A local-first database keeps all data on the estimator's desktop. It loads instantly, works offline, and never transmits proprietary geometry to an external server. For shops quoting defense or aerospace work, this is a compliance requirement.
The RFQ data sovereignty guide covers why local storage matters for proprietary designs.
Maintenance and data hygiene
Keeping it clean: A historical database degrades over time if not maintained. Processes change, new machines are added, and old tooling is retired. Set a quarterly review cycle where you compare quoted cycle times against actual shop floor times for a sample of recent jobs.
If you find a consistent gap of more than 10% between quoted and actual, update the historical record. The database is only as good as the data feeding it, so invest the time to keep it accurate.
Starting from scratch
First steps: If you have never built a historical database, start small. Export the last 12 months of completed jobs from your ERP. For each job, capture the CAD file, actual cycle time, setup time, material, and final margin. Store them in a structured local directory.
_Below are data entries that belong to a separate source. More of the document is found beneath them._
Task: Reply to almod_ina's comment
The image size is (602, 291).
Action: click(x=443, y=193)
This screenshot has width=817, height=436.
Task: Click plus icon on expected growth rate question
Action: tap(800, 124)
Even a modest archive of 200-300 parts will start showing patterns. You will quickly identify which part families are consistently profitable and which ones erode margin. That insight alone is worth the effort of setting up the database.
Your past jobs are your best pricing data. You can index your CAD archive with Kwantflow or read about CNC complexity estimation.
Ways estimators can keep quote review clear:
- Organize quoting files by geometric properties and material types, not just by customer name.
- Ensure your historical quote database is indexed locally to maintain 100% IP security and data sovereignty.
- Audit your past jobs every quarter to identify which estimates accurately predicted actual shop run times.
- Link your Epicor quoting software or other ERP systems to a verified local database for error-free intake.
- Separate setup time from per-piece cycle time in your historical records to handle batch-size variability.